Le Jardinier Vallier
1906
R954 – FWN549

 

 

 

 

 

 

 

 

 

 

On dit qu’un portrait de profil de Vallier est le dernier tableau de Cézanne, celui sur lequel il travaillait le lendemain matin suivant son attaque, le 15 octobre[1]. Il n’y a aucune raison de ne pas croire cette histoire, parce qu’elle est cohérente avec ce que le tableau révèle de l’intérieur, là où Vallier fait face à un soleil matinal assez bas pour qu’il éclaire son front sous le bord du chapeau. Nous devons aussi supposer que le tableau était bien avancé, parce que Cézanne n’avait plus que ce matin de travail à y consacrer ; il retourna à son atelier en ville, subissant une nouvelle attaque, et il mourut une semaine plus tard, (le 23). Peindre la lumière du matin représente un défi important : le mur derrière le personnage est dans l’ombre et pourtant le sarreau de couleur claire est intensément éclairé, et ce fort contraste risque de séparer la figure du fond, l’un trop clair ou l’autre trop foncé. Cézanne se montra à la hauteur : il sut préserver à la scène sa lumière, à la blouse sa couleur et son volume, et au fond, avec ces verts et marrons à peine perceptibles, son lien intime avec la figure. Le résultat est totalement accompli et assuré que dans les autres derniers portraits.

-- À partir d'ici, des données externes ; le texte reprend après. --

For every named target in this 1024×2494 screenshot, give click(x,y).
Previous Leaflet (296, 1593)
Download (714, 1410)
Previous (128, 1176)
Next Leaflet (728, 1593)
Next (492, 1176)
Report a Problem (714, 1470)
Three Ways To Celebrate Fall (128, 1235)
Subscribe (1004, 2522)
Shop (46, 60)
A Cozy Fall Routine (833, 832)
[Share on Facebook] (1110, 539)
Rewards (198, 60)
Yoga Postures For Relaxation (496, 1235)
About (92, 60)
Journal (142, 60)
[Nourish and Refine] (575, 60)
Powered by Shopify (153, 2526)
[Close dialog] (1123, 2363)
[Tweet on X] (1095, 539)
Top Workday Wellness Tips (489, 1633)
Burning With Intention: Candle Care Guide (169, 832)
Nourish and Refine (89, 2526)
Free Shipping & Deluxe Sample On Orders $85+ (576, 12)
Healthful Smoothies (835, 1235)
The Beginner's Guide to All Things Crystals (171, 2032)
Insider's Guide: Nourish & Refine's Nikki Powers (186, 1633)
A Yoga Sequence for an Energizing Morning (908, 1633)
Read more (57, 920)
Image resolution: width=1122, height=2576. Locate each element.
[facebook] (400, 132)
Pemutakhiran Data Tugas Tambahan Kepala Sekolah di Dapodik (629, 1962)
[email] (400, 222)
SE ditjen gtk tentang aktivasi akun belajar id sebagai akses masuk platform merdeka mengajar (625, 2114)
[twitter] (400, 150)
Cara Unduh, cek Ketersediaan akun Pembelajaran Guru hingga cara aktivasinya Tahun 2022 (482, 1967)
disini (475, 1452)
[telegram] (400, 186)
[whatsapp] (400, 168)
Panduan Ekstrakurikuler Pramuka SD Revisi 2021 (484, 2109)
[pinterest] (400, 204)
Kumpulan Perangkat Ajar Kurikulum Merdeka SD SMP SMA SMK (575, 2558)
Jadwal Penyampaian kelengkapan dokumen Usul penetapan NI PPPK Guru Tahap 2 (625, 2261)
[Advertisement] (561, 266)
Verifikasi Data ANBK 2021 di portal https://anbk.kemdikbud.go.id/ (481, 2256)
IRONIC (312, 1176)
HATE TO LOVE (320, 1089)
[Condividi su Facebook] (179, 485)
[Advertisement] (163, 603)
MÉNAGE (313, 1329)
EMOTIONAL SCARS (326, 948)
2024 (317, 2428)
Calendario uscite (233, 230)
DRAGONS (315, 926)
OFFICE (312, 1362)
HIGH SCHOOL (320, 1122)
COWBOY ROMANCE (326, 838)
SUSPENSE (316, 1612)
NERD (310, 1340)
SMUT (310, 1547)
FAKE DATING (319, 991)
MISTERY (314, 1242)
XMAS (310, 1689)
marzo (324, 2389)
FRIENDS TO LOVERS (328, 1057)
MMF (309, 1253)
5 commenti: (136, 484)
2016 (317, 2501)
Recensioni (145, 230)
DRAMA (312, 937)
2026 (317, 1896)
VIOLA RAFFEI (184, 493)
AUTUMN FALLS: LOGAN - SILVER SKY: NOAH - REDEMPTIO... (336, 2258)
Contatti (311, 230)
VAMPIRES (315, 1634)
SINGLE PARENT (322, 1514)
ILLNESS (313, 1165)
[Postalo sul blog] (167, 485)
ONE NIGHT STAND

Dans ce portrait, on ne discerne pas le sentiment d’épuisement que Cézanne a ressenti les jours et les semaines précédant son attaque. Déjà le 21 septembre il écrivit à Bernard en disant « Je me trouve en un tel état de troubles cérébraux, dans un trouble si grand, que j’ai craint à un moment que ma frêle raison y passât. ». Le 13 octobre, il était encore épuisé et écrivit à son fils, plus ouvertement et en style télégraphique : « Le temps est orageux et très variable. Système nerveux très affaibli, il n’y a que la peinture à l’huile qui puisse me soutenir. Il faut poursuivre.». En revanche, le 15 précisément, à son fils, il proclama qu’il n’allait pas «trop mal. Je me soigne, je mange bien. »[2]. Il déclinait nettement mais avait de bons moments. Mais le portrait est plus que le produit d’un bon moment ; il est d’une conception originale et soutenu par sa facture vigoureuse (comme son étude préparatoire à l’aquarelle, RW641). Une lumière horizontale est rare dans un tableau, et la première lumière du jour encore plus rare – on pense au Caravage, mais la sienne vient généralement d’une fenêtre, et pas nécessairement le matin – et c’est nouveau pour Cézanne ; de même les coups de pinceau répétés pour délimiter le profil. Ces deux traits sont des effets étudiés, non pas des impulsions du moment ; l’aquarelle préparatoire fut faite avec la même lumière et une touche similaire. On pourrait être tenté de voir la touche comme expérimentale, mais si elle l’était, alors les touches convergeraient sur le contour qui était le plus proche de ce qu’il souhaitait ; au contraire, ici – comme dans de nombreux dessins et aquarelles – toutes les touches ont un poids égal. Si Cézanne était à la recherche d’un seul effet, on peut en douter, et ici, de toute façon, les touches attirent l’attention sur le rythme du profil : l’angle où la couronne rencontre le bord du chapeau est répété d’abord dans le nez et ensuite dans le bras éloigné.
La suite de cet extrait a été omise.